Measurement is a hot topic in digital marketing. Over the years measurement techniques have evolved and marketers are looking beyond the click to get a full picture of measurement.

In this session at ad:tech David Smith, CEO of MediaSmith shared some insights on measurement for digital marketing.

Visitors = Audience

Unique Visitors = Net Reach

ClickThrough = Consumer interest/action (Direct Response)

ViewThrough = Consumer interest/actions (branded).

Engagement – Still fuzzy. This active involvement with communications

Key Takeaway: There is too much emphasis on clicks at the cost of other metrics.

Visitors

Audience buying on the web can be different than buying audience in traditional media. In traditional media you purchase demographics and you may have some waste to the extent that you can’t target very specifically. On the web there is very little waste because you can target more specifically. Think target audience vs. total audience – in traditional media you get the total audience and on the web you can choose to buy total audience or just your target audience. Targeting comes at a price – your CPM may be higher when you are targeting more specifically, however if there is less waste you may have a higher overall ROI. Don’t get too hung up on the CPM – focus on the overall value.

Unique Visitors

Unique Visitors is a front end metric that tells you how many people are going to a web site. You can get research from companies like comScore, Nielsen NetRatings, Quantcast and Compete. Research companies are not the same as web analytics. Web analytics derive their information from cookies (like Google Analytics and Omniture) however research companies take a more holistic approach.

ClickThrough vs. ViewThrough

Clickthrough is not a Key Performance Indicator. Over 50% of all visitors that come to a site are from viewthrough and not ClickThrough. ViewThrough is the traffic that comes to your site as a result of someone viewing your ad online (although they may not have directly clicked on it). With today’s rich media and applications, a better measure might be clickthrough, viewthrough and engagement. At the very least, look at clickthrough and viewthrough. There is a strong correlation between viewing ads and traffic – consumers may see an ad and go to the site later.

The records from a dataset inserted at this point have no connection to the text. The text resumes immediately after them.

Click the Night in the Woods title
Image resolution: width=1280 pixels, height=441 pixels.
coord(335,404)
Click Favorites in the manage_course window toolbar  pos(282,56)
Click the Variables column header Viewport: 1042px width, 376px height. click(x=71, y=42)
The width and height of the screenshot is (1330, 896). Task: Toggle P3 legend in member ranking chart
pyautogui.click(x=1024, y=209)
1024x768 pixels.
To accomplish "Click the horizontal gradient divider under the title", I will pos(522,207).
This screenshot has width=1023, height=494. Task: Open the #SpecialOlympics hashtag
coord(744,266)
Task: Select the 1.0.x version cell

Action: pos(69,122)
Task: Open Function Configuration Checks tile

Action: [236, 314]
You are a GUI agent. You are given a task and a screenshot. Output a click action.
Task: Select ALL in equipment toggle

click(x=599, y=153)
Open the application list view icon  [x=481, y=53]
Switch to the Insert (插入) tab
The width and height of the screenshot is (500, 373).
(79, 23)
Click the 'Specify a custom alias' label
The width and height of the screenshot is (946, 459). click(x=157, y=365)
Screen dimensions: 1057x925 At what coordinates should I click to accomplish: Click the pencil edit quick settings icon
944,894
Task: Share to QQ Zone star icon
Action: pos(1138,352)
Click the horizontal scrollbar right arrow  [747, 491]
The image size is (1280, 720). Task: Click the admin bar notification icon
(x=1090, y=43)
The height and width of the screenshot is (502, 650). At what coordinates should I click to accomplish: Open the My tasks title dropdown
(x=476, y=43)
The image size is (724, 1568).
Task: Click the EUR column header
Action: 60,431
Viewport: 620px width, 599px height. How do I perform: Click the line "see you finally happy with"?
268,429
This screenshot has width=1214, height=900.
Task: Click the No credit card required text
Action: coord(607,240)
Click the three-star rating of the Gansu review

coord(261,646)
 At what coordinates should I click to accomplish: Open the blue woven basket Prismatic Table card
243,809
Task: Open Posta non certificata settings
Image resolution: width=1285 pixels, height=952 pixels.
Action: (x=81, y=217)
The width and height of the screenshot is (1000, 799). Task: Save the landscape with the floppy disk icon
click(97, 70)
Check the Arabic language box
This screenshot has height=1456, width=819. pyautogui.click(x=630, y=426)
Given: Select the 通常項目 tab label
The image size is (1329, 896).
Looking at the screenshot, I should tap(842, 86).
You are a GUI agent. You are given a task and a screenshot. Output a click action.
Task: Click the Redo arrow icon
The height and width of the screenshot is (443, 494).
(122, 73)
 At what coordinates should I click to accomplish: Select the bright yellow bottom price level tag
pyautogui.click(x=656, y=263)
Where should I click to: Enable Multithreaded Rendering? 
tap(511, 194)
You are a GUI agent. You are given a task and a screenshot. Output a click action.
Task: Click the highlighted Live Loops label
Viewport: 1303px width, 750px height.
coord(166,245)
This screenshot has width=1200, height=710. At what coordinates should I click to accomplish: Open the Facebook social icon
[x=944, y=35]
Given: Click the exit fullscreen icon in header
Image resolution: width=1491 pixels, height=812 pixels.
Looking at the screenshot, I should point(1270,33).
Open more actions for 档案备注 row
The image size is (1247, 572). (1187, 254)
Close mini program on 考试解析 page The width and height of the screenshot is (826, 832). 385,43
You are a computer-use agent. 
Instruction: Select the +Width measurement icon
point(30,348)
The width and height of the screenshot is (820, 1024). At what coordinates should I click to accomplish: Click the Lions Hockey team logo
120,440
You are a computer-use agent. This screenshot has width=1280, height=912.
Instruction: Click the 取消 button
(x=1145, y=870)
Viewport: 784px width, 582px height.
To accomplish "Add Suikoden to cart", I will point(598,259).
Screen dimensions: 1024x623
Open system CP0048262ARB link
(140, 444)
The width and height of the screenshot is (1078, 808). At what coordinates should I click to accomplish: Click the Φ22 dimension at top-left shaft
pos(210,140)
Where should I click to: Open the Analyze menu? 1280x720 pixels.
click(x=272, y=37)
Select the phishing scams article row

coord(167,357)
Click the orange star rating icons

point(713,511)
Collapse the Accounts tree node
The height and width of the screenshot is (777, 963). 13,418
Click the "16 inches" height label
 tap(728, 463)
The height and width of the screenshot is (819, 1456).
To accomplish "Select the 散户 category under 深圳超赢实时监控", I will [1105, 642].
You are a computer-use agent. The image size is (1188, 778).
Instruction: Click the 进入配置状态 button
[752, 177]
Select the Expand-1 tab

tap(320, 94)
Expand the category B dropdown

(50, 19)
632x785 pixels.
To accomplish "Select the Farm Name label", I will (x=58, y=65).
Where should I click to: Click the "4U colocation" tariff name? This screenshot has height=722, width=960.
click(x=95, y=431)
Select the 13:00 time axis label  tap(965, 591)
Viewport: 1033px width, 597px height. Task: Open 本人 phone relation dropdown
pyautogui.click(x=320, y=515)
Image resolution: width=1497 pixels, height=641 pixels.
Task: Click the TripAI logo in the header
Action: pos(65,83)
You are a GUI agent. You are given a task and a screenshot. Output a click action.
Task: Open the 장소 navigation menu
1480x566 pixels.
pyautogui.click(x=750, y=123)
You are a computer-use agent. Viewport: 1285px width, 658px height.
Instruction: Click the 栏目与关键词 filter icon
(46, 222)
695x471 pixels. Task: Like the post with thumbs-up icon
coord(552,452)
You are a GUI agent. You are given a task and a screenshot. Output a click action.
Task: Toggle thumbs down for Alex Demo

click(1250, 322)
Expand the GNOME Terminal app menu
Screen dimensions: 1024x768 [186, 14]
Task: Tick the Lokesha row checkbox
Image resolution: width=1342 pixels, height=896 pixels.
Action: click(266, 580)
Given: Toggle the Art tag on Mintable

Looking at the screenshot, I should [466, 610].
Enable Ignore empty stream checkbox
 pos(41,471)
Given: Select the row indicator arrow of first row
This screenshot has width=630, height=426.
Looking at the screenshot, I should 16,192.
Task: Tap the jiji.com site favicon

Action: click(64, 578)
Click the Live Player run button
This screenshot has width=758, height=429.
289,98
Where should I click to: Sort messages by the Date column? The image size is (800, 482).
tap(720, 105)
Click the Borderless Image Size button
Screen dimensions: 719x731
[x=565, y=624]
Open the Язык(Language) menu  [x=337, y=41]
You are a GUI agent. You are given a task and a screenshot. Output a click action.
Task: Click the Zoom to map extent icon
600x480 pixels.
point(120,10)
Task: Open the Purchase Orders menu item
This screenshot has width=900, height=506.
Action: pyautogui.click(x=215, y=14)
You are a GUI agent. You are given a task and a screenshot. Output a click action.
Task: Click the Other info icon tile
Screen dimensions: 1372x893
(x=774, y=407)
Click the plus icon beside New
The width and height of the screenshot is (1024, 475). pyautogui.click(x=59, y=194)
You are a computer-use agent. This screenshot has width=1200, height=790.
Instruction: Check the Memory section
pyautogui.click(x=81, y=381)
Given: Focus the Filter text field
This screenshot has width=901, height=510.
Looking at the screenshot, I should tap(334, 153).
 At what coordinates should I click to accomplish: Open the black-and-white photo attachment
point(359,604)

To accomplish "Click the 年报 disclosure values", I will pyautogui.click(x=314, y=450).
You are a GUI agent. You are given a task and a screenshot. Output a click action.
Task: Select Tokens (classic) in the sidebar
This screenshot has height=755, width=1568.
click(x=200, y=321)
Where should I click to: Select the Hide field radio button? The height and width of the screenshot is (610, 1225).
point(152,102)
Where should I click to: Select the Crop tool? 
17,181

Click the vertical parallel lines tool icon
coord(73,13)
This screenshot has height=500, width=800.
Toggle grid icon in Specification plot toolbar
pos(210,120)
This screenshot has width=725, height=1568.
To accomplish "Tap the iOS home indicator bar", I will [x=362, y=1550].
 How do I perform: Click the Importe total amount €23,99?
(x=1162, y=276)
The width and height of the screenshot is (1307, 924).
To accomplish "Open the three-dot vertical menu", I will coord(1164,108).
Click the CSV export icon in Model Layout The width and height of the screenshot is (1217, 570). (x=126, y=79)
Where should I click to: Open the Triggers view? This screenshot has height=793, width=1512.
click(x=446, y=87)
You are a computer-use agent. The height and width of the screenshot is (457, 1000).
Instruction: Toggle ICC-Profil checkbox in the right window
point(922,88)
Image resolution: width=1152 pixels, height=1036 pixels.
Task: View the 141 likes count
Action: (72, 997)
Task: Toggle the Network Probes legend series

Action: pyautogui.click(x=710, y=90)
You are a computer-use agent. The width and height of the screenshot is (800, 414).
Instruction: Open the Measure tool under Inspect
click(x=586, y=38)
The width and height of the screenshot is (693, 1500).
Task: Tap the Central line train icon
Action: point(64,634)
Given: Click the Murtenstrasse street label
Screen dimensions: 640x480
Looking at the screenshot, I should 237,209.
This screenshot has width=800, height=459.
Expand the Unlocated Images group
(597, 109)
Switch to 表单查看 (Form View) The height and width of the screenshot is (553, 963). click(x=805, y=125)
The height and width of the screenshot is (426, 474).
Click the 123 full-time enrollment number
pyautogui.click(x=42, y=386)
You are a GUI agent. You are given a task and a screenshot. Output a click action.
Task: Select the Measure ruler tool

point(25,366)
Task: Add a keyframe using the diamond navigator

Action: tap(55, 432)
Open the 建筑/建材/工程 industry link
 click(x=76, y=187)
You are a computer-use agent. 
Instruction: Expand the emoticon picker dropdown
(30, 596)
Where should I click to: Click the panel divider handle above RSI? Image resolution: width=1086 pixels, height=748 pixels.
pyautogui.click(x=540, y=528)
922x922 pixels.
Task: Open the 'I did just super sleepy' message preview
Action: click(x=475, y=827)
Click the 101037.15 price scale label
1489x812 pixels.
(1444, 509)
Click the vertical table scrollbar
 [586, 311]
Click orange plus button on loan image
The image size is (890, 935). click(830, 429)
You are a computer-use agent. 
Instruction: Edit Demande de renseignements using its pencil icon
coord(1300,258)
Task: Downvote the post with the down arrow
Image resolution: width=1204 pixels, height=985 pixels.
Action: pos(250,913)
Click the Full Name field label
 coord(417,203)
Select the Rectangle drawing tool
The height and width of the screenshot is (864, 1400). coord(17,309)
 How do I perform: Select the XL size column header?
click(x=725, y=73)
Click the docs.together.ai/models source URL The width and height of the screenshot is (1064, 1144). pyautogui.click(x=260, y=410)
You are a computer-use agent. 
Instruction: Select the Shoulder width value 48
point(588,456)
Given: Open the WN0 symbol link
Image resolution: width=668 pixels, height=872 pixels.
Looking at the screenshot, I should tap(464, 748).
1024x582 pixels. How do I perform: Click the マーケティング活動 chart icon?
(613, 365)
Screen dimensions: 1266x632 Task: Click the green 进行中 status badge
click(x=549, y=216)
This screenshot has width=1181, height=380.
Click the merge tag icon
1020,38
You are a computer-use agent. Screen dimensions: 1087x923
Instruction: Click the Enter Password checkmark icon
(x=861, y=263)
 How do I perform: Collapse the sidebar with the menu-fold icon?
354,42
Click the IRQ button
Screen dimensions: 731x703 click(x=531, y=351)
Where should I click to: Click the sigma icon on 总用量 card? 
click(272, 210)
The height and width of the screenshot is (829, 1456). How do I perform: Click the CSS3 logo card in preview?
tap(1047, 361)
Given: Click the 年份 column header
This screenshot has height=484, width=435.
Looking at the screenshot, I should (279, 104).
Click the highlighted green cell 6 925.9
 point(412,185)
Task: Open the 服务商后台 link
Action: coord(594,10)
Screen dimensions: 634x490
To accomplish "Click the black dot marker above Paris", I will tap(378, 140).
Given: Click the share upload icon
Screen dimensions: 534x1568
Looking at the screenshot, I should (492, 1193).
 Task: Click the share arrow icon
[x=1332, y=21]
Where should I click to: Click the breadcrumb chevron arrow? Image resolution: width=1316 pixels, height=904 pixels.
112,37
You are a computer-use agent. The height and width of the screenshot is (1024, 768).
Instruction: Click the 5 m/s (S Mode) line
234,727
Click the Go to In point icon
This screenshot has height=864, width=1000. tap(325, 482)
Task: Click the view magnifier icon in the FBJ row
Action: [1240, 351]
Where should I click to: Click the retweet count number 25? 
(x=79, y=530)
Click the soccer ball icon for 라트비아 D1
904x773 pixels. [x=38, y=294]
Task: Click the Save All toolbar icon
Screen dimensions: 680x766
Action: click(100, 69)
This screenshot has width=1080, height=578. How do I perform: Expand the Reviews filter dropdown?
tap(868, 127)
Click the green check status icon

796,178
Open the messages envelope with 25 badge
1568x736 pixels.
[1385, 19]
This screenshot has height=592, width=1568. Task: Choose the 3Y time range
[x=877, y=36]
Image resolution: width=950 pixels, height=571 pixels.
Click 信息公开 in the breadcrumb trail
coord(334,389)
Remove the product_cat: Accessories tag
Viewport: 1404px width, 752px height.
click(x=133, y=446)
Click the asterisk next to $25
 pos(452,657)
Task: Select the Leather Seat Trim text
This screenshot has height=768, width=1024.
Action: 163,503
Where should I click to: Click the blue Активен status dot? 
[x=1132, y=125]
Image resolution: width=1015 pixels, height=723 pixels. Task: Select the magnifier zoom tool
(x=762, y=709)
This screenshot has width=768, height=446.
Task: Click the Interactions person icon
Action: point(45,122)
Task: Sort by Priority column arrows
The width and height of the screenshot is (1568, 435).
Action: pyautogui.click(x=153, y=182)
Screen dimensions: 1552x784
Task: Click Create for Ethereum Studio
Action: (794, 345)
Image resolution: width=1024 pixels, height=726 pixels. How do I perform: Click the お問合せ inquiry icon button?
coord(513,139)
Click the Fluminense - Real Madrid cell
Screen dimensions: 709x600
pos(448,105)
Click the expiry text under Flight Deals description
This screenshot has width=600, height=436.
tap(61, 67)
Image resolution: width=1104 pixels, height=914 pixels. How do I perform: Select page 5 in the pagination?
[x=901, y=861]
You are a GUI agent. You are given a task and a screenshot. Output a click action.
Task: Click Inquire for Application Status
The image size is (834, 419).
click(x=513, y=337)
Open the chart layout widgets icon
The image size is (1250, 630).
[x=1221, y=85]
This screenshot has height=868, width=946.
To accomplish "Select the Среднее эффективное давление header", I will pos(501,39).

CPM (cost per thousand impressions) is not a Key Performance Indicator. Performance should be the evaluator in direct response campaigns, not the front end pricing. The front end pricing doesn’t matter – pay a premium for better targeting and response relative to the audience you want to buy. Don’t compare HouseHold CPMs with web target CPMs – the web CPMs can be more targeted and produce better result. Marketers need to focus on the actual results and quality vs. just the cost

2 Replies to “Measuring the Web from ad:tech San Francisco”

  1. Krista,

    Great summary of an important topic. Coming from the event marketing industry, which really lags in the ‘measurement’ area, we watched the web measurement pushing against the traditional media measurement terms with great interest. I agree with most of the above but would really like to understand how to better measure “engagement” especially as it correlates to similar spending in traditional media.

    With event marketing, engagement was really high (often one-to-one personal contact) but hard to measure an ROI. With web marketing, engagement can also be really high but can often be easier to measure.

    I think another way to look at things is where a consumer touches a company’s media in the sales funnel, traditional media is often very high awareness level, web is often lower, especially when generated from links from like-minded communities or search. Therefore, as mentioned above CPM is higher AS it should be because you are lower in the sales funnel with the prospect/consumer.

    Great topic – thanks for the post!